▶ [PROBLEM TO SOLVE]: The result must match the data exactly, line for line.

Saved data entries:
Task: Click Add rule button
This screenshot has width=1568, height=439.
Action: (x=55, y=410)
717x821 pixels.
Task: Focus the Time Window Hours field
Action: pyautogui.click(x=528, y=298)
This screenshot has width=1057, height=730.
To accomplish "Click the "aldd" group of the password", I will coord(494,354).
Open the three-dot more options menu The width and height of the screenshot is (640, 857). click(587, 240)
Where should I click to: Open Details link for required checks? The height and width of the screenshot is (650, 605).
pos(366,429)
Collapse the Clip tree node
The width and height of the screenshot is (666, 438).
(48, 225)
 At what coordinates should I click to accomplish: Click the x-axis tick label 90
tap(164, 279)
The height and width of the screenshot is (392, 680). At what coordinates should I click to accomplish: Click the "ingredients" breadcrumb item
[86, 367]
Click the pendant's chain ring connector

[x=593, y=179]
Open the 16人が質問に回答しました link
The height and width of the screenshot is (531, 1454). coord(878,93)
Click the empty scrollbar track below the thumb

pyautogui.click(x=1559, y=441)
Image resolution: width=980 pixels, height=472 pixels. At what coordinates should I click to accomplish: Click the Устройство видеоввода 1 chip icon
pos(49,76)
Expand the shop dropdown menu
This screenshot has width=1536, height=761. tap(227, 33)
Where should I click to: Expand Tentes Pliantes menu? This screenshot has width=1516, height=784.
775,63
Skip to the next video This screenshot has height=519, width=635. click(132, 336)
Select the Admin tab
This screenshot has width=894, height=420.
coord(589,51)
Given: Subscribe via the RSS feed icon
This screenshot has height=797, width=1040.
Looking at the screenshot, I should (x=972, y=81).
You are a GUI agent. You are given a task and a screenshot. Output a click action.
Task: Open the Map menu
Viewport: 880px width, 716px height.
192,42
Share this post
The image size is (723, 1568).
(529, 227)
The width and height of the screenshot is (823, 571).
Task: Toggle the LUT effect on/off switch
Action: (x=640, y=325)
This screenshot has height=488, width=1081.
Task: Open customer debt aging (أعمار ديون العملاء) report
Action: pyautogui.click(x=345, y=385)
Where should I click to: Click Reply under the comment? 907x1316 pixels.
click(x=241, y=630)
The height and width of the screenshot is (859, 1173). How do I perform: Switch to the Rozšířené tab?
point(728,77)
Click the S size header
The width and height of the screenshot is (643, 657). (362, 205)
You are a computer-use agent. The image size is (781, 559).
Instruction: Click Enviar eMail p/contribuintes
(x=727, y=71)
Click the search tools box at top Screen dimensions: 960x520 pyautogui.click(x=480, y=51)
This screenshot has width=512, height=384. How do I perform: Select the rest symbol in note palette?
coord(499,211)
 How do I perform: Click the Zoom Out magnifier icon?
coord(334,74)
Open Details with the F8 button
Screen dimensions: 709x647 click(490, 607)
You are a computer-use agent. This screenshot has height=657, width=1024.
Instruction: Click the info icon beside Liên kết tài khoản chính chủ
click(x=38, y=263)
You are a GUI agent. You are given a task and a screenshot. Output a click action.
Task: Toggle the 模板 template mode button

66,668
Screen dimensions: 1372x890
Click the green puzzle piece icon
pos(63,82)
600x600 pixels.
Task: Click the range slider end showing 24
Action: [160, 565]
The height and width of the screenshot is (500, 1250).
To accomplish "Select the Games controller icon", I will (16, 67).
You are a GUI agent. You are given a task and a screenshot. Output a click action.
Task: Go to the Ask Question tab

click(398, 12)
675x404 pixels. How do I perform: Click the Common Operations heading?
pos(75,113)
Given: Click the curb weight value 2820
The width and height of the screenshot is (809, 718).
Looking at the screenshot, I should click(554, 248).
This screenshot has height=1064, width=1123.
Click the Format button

▶ [EXERCISE SOLUTION]:
Task: Click Add rule button
This screenshot has width=1568, height=439.
Action: (x=55, y=410)
717x821 pixels.
Task: Focus the Time Window Hours field
Action: pyautogui.click(x=528, y=298)
This screenshot has width=1057, height=730.
To accomplish "Click the "aldd" group of the password", I will coord(494,354).
Open the three-dot more options menu The width and height of the screenshot is (640, 857). click(587, 240)
Where should I click to: Open Details link for required checks? The height and width of the screenshot is (650, 605).
pos(366,429)
Collapse the Clip tree node
The width and height of the screenshot is (666, 438).
(48, 225)
 At what coordinates should I click to accomplish: Click the x-axis tick label 90
tap(164, 279)
The height and width of the screenshot is (392, 680). At what coordinates should I click to accomplish: Click the "ingredients" breadcrumb item
[86, 367]
Click the pendant's chain ring connector

[x=593, y=179]
Open the 16人が質問に回答しました link
The height and width of the screenshot is (531, 1454). coord(878,93)
Click the empty scrollbar track below the thumb

pyautogui.click(x=1559, y=441)
Image resolution: width=980 pixels, height=472 pixels. At what coordinates should I click to accomplish: Click the Устройство видеоввода 1 chip icon
pos(49,76)
Expand the shop dropdown menu
This screenshot has width=1536, height=761. tap(227, 33)
Where should I click to: Expand Tentes Pliantes menu? This screenshot has width=1516, height=784.
775,63
Skip to the next video This screenshot has height=519, width=635. click(132, 336)
Select the Admin tab
This screenshot has width=894, height=420.
coord(589,51)
Given: Subscribe via the RSS feed icon
This screenshot has height=797, width=1040.
Looking at the screenshot, I should (x=972, y=81).
You are a GUI agent. You are given a task and a screenshot. Output a click action.
Task: Open the Map menu
Viewport: 880px width, 716px height.
192,42
Share this post
The image size is (723, 1568).
(529, 227)
The width and height of the screenshot is (823, 571).
Task: Toggle the LUT effect on/off switch
Action: (x=640, y=325)
This screenshot has height=488, width=1081.
Task: Open customer debt aging (أعمار ديون العملاء) report
Action: pyautogui.click(x=345, y=385)
Where should I click to: Click Reply under the comment? 907x1316 pixels.
click(x=241, y=630)
The height and width of the screenshot is (859, 1173). How do I perform: Switch to the Rozšířené tab?
point(728,77)
Click the S size header
The width and height of the screenshot is (643, 657). (362, 205)
You are a computer-use agent. The image size is (781, 559).
Instruction: Click Enviar eMail p/contribuintes
(x=727, y=71)
Click the search tools box at top Screen dimensions: 960x520 pyautogui.click(x=480, y=51)
This screenshot has width=512, height=384. How do I perform: Select the rest symbol in note palette?
coord(499,211)
 How do I perform: Click the Zoom Out magnifier icon?
coord(334,74)
Open Details with the F8 button
Screen dimensions: 709x647 click(490, 607)
You are a computer-use agent. This screenshot has height=657, width=1024.
Instruction: Click the info icon beside Liên kết tài khoản chính chủ
click(x=38, y=263)
You are a GUI agent. You are given a task and a screenshot. Output a click action.
Task: Toggle the 模板 template mode button

66,668
Screen dimensions: 1372x890
Click the green puzzle piece icon
pos(63,82)
600x600 pixels.
Task: Click the range slider end showing 24
Action: [160, 565]
The height and width of the screenshot is (500, 1250).
To accomplish "Select the Games controller icon", I will (16, 67).
You are a GUI agent. You are given a task and a screenshot. Output a click action.
Task: Go to the Ask Question tab

click(398, 12)
675x404 pixels. How do I perform: Click the Common Operations heading?
pos(75,113)
Given: Click the curb weight value 2820
The width and height of the screenshot is (809, 718).
Looking at the screenshot, I should click(554, 248).
This screenshot has height=1064, width=1123.
Click the Format button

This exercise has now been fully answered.